▸ **Written problem A**:
Return the full blog post below word for word, with nothing changed.

Saturday, June 30, 2012

Ready for more

Okay, I just got a message from a friend asking how my mother's visit went, and I had actually forgotten, so I guess that's a good sign. I mean I didn't fall into deep dark depression drama, right? The most interesting part was at the very end, I think she started by asking me what would have made a safe environment growing up. Although immediately she qualified this by saying that she didn't want to talk about what we don't agree happened, is that how she phrased it? Or did she say: the sexual abuse. And I didn't say that of course we can't talk about what would've created a safe environment without talking about the sexual abuse, or I didn't say that exactly. Of course she knows that, or she knows that I think that, but sometimes with my mother it's hard to say. I mean we can have the same conversation in different forms over and over, and I can't necessarily tell whether she integrates the information. Sometimes she does, and sometimes she doesn't.

So I have to go back and make sure that she knows the thing that always prevents us from having a deeper or more meaningful relationship is the fact that she won't acknowledge the sexual abuse. That would be a precursor. But then sometimes I sense that she thinks we already have that relationship, or at least I sensed that on this trip, and that's why I have to go back and make sure she knows. But what was fascinating was all the information she revealed, right at the end. First she asked if there was anything I wanted to talk about, and to tell you the truth I was too exhausted really to bring anything up, wasn't sure whether I wanted to talk about anything too meaningful. And then she launched into all of the details about her relationship with my father before I was born, and their time living in New York, mostly things I've never heard before, because she was never interested in talking about them. I took a lot of notes, so I'll have a lot more to say soon.

Word and element locating data:
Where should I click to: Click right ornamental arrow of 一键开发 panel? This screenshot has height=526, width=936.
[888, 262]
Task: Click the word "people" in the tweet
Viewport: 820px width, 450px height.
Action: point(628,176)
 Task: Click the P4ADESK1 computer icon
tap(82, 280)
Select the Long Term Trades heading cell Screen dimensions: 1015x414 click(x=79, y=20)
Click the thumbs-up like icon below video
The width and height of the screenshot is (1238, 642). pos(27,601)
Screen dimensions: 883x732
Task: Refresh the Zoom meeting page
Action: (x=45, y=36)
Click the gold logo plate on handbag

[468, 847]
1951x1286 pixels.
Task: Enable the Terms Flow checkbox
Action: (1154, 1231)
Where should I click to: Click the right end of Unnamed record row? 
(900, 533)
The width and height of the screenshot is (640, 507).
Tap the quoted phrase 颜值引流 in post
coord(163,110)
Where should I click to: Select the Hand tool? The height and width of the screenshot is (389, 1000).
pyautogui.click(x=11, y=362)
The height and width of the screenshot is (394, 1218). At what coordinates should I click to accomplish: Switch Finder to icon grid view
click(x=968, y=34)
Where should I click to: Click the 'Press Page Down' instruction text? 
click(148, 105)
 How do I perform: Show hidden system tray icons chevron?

▸ **Written problem B**:
Retype the rows without changes, starting at the first row and ending at the line that contains "Action: (1154, 1231)", with both of those lines included.

▸ **Written solution A**:
Saturday, June 30, 2012

Ready for more

Okay, I just got a message from a friend asking how my mother's visit went, and I had actually forgotten, so I guess that's a good sign. I mean I didn't fall into deep dark depression drama, right? The most interesting part was at the very end, I think she started by asking me what would have made a safe environment growing up. Although immediately she qualified this by saying that she didn't want to talk about what we don't agree happened, is that how she phrased it? Or did she say: the sexual abuse. And I didn't say that of course we can't talk about what would've created a safe environment without talking about the sexual abuse, or I didn't say that exactly. Of course she knows that, or she knows that I think that, but sometimes with my mother it's hard to say. I mean we can have the same conversation in different forms over and over, and I can't necessarily tell whether she integrates the information. Sometimes she does, and sometimes she doesn't.

So I have to go back and make sure that she knows the thing that always prevents us from having a deeper or more meaningful relationship is the fact that she won't acknowledge the sexual abuse. That would be a precursor. But then sometimes I sense that she thinks we already have that relationship, or at least I sensed that on this trip, and that's why I have to go back and make sure she knows. But what was fascinating was all the information she revealed, right at the end. First she asked if there was anything I wanted to talk about, and to tell you the truth I was too exhausted really to bring anything up, wasn't sure whether I wanted to talk about anything too meaningful. And then she launched into all of the details about her relationship with my father before I was born, and their time living in New York, mostly things I've never heard before, because she was never interested in talking about them. I took a lot of notes, so I'll have a lot more to say soon.

▸ **Written solution B**:
Where should I click to: Click right ornamental arrow of 一键开发 panel? This screenshot has height=526, width=936.
[888, 262]
Task: Click the word "people" in the tweet
Viewport: 820px width, 450px height.
Action: point(628,176)
 Task: Click the P4ADESK1 computer icon
tap(82, 280)
Select the Long Term Trades heading cell Screen dimensions: 1015x414 click(x=79, y=20)
Click the thumbs-up like icon below video
The width and height of the screenshot is (1238, 642). pos(27,601)
Screen dimensions: 883x732
Task: Refresh the Zoom meeting page
Action: (x=45, y=36)
Click the gold logo plate on handbag

[468, 847]
1951x1286 pixels.
Task: Enable the Terms Flow checkbox
Action: (1154, 1231)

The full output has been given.